Part of “Demos: Solutions for Document Management” (10 minute presentations of existing document platforms). Presented by Mar Cabra and Matthew Cuarua.
ICIJ - Media organization that produces cross board investigative stories
+Network of Investigative Journalists, a network of trust, +190 journalists in more than 65 countries. 50% of the team is the data + research unit. Working not only data analysis for our projects but also tools to help journalists.
Some examples of ICIJ’s work:
- Secrecy for sale / Offshore leaks: 260 GB, 100.000 offshore COMP.
- Luxembourg Leaks: +500 secret tax agreements (PDF’s)
- Swiss leaks: 100k HSBC clients, $100 billion
Work in collaboration with media & journalists from the beginning: this is key for us.

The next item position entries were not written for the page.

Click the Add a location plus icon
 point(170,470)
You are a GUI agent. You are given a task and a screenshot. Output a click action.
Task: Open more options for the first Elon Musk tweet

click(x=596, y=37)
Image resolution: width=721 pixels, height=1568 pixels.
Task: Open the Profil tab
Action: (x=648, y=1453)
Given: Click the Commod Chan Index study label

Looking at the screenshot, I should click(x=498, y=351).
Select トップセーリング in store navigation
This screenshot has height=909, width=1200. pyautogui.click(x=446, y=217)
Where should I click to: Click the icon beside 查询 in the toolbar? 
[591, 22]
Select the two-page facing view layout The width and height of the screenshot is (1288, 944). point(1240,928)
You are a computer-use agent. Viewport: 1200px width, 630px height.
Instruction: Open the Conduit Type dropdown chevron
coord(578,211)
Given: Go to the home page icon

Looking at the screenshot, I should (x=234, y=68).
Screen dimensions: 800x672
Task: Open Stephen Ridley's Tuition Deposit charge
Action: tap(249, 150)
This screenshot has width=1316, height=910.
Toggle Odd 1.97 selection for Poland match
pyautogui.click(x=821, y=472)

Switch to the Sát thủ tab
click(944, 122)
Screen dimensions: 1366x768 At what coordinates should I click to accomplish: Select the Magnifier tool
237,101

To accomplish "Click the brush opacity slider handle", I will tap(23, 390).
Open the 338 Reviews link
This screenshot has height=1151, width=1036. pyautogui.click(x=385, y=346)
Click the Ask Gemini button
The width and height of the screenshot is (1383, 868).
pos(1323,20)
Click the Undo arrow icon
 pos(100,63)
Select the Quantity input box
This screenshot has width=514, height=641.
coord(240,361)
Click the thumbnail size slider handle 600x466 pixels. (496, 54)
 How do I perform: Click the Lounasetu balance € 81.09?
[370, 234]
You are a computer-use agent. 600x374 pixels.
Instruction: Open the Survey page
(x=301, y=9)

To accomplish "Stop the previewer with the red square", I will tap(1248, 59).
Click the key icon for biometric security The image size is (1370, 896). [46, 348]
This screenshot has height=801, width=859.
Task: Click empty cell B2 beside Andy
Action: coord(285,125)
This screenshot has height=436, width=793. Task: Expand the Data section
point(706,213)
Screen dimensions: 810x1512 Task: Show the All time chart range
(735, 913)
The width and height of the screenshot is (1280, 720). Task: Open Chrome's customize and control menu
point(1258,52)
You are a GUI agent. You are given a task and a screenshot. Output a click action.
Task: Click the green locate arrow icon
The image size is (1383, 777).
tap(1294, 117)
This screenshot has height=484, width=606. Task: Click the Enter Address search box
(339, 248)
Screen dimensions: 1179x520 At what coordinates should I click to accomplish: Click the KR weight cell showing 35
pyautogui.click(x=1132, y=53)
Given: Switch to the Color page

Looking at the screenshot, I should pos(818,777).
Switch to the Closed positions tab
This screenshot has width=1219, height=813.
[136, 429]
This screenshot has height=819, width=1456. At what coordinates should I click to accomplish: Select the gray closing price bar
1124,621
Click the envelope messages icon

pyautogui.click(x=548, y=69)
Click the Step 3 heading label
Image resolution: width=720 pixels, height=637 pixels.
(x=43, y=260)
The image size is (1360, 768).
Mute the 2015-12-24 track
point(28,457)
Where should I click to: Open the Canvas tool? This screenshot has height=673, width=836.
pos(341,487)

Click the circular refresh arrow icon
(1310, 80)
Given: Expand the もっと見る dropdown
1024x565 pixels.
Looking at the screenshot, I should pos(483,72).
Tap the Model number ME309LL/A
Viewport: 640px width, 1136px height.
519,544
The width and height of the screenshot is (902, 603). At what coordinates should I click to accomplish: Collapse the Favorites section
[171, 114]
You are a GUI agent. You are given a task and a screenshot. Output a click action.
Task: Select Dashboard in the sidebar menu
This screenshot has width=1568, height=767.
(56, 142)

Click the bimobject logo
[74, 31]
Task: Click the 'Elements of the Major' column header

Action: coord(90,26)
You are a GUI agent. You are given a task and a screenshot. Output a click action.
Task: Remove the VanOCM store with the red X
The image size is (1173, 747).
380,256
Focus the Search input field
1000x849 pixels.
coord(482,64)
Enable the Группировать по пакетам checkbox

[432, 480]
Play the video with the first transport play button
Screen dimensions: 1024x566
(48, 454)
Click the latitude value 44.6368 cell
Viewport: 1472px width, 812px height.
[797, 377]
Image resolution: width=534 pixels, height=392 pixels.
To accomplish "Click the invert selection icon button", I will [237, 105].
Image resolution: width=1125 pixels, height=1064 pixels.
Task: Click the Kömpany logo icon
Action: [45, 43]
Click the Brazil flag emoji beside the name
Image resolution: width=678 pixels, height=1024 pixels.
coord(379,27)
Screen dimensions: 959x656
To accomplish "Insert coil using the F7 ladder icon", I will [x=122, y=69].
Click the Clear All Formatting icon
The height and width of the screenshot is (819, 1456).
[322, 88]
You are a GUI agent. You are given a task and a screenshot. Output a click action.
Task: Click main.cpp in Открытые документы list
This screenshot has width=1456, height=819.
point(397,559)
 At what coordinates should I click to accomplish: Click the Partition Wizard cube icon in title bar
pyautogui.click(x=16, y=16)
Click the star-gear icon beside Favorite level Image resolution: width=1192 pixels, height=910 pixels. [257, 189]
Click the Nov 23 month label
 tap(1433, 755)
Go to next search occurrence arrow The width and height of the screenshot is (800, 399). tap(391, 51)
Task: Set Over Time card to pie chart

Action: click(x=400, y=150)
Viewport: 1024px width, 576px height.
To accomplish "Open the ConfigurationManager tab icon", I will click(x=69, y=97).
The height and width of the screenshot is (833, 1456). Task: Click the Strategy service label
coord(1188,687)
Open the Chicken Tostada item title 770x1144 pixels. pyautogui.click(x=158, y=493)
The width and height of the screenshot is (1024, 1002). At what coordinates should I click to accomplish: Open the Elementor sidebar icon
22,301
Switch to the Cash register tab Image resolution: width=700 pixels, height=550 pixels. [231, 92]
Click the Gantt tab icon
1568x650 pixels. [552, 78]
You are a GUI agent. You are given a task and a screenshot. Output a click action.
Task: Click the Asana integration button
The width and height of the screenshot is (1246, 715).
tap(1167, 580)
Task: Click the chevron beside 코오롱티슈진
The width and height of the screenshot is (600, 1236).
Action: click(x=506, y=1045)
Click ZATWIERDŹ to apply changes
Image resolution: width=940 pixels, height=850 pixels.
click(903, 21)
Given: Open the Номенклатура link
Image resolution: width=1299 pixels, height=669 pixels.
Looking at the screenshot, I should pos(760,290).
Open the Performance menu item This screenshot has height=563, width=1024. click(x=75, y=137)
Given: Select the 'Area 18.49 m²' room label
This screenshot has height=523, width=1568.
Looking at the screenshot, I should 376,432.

They are not publishing partners, we work together for 6 to 8 months.
Technologies
1) For unstructured data
raw files (data + metadata) detect the type (file, attachment) do we know how to extract the text? if we don’t know, log and tackle later if we do, extract, OCR repeat
3 million x 3 seconds per file = 1 year, running in a single machine.
Through Solr+Blacklight, we managed to reduce what took us 1 year / 35 machines —> to 11 days! YOHOO
As a front-end for Solr we have a project called Blacklight, it’s Ruby on Rails, developed initially for libraries use, that plugs in directly to Solr. Works extremely well. It’s Open Source, heavy development around it, added a lot of features that journalists use. Some useful features are Lucene syntax queries with proximity matching and highlighted search. 200 people are using this system in a specific project, going on right now Limit results / data update, path, year created or sent, type
2) For us it’s about content, it’s about publishing stories, making the big splash. We work with a Social Network platform. Kind of a Facebook for Investigative Journalists **(name?). A platform for making the journalists post their investigations, share links, files, and be updated on what happens.
It’s where most of discussions about feature development happen.
3) Other tools
Linkurious for graph analysis.
What Linkurious has allowed us is put the data in Neo4j, plug it in the platform and have a graph database for journalists. Something important that it for journalists is that it let’s you do a fast analysis and “My notes”. Here’s where structured data comes together.
Summary of our stack, the tech that we are using:
Unstructured data extraction
- ICIJ Extract, open source, Java: https://github.com/ICIJ/extract), leverages Apache Tika +. Much more advances than the Tika and bundles other libraries.
Structured data extraction
- A bunch of Python
Database
- Apache Solr (Open source, Java)
- Redis (Open source, C)
- Neo4j (Open source, Java)
Front end app
- Blacklight (Open source, Rails)
- Linkurious (Closed source, JS)
The next steps:
- Entity extraction
- Making our data silos talk (Big issue).
Our current challenge (global data sharing):
Work with knowledge that our journalists have on document managing. We did a survey, when we asked them about what kind of data they had: Word and documents.
We are trying to develop a platform idea that would connect different investigations + using the data they’ve already collected:
Offshore laks <-> Bank accounts
- UK Contractors
- Sanctions data / USA (One-way data check)
- Argentinians fraudsters
- Indian politicians
We are working in a basic simple tool that can allow entity index.